Not that there would be any need for him to look out for me, even then I did know that, but still, right then…I was scared.
I had some tea before going to take my make up off. I wanted to sleep. If I slept, I’d wake up the next day feeling normal. I wanted that. Seeing myself in the mirror, I realised that my eyes were red. It looked pretty horrible. As did I. I’m not the vainest person you will ever meet, but I certainly have a vain streak. I don’t like seeing myself looking bad, but normally I would just shrug it off. Right then, it disgusted me.

One thing I’ve discovered about weed, or at least me on weed, is that I can’t tell how far away sound is coming from, so I could heard voices, from presumably outside in the street, buy it seemed to me like they were in the room. I knew that they weren’t really, but it was a bizarre experience.

I was also really, really tired. I was taking long blinks, and Everytime I blinked I’d fall asleep for maybe half a second, before waking up. It was insanely disorienting. The real world around me was becoming increasingly dreamlike too, and not in a good way. Everything seemed surreal and angular and distorted.
I got into bed. I slept. I woke up feeling completely exhausted and spent the day with whatever the weed equivalent is to a hang over.

I’m glad I tried it, for everything. It wasn’t, mostly, a good experience, but it was an interesting one; I was curious, and now I’ve somewhat satisfied my curiosity. It’s not had, like, a lasting negative impact, and I look back on it mostly with interest rather than negative feelings.

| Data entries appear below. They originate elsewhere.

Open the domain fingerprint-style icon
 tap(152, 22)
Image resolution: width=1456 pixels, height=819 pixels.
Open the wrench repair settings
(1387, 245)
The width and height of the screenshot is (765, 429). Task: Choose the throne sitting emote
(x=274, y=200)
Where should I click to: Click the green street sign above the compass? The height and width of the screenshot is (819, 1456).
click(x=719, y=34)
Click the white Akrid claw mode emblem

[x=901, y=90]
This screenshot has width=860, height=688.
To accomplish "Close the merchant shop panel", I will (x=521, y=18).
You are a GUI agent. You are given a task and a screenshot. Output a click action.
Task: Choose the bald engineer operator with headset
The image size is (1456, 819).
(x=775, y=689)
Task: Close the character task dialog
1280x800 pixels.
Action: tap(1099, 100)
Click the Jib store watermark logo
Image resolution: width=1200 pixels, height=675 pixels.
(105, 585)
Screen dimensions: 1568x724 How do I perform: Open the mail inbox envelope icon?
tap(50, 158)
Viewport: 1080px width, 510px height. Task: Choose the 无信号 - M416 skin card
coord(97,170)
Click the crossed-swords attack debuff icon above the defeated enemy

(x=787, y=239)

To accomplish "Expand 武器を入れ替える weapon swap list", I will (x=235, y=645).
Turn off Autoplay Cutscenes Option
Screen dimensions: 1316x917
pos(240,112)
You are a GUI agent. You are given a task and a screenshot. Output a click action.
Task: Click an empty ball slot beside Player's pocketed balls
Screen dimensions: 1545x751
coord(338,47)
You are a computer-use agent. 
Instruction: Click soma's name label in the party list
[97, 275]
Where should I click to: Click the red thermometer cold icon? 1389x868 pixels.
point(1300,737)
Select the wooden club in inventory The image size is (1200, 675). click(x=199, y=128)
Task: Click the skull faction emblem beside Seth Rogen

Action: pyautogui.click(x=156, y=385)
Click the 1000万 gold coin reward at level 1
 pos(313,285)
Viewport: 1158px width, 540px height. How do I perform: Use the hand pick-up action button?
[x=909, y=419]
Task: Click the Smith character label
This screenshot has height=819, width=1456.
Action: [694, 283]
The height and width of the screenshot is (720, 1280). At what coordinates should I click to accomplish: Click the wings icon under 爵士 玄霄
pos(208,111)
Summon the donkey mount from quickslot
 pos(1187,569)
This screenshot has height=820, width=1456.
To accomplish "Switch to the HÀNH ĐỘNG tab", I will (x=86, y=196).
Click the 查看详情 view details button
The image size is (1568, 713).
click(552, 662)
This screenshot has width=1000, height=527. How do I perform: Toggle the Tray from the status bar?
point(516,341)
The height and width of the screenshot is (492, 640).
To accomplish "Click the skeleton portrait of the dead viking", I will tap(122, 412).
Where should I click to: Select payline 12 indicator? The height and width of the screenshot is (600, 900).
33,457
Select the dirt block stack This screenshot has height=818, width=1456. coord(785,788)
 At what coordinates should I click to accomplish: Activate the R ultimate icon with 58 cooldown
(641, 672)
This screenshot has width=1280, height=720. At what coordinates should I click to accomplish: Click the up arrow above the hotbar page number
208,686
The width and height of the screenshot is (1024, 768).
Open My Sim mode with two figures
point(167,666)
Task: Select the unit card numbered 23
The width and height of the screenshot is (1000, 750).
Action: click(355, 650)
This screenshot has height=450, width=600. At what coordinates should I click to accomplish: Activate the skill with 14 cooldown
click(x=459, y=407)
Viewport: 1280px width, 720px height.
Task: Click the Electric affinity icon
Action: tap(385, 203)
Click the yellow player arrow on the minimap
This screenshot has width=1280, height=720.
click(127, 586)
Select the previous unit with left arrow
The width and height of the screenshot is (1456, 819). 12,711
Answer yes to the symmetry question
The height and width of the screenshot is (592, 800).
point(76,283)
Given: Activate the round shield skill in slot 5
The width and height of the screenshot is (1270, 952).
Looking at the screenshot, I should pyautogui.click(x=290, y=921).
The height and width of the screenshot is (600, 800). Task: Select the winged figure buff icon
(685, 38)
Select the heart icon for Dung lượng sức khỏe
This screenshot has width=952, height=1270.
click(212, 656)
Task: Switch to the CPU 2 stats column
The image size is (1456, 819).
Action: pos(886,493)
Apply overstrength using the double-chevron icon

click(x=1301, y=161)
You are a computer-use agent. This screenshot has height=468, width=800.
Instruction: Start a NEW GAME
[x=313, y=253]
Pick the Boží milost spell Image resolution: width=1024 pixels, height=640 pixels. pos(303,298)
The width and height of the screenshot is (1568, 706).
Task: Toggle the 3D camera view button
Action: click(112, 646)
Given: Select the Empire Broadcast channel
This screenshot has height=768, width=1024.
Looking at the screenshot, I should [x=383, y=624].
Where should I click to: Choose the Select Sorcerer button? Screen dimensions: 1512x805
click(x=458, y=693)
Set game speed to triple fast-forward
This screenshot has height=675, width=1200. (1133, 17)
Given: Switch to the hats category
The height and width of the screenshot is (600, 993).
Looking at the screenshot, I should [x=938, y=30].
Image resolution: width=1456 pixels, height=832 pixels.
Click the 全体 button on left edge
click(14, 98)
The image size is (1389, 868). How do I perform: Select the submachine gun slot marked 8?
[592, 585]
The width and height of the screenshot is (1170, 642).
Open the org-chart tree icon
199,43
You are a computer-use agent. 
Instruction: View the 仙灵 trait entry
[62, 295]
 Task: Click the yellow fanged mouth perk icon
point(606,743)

I’m still pro the legalisation of weed, and people being able to use it if they want to. But I’m not sure if I’m pro me using it. Maybe I just took too much. I’m a small person, and there was a lot of stuff in that lollypop. It was nice at first, after all. But a similar nice effect could probably be achieved with alcohol. So for a bit, at least, I think I’m going to stay away from weed. My eyes look best when they are blue, black and white.


*My friend pointed out that I was somewhat wrong about this:

"although it's true that marijuana isn't taxed in the way alcohol and tobacco are (although it should be), it IS charged sales tax when it's sold medicinally. So there is SOME state revenue generated this way that wouldn't be if it were still illegal."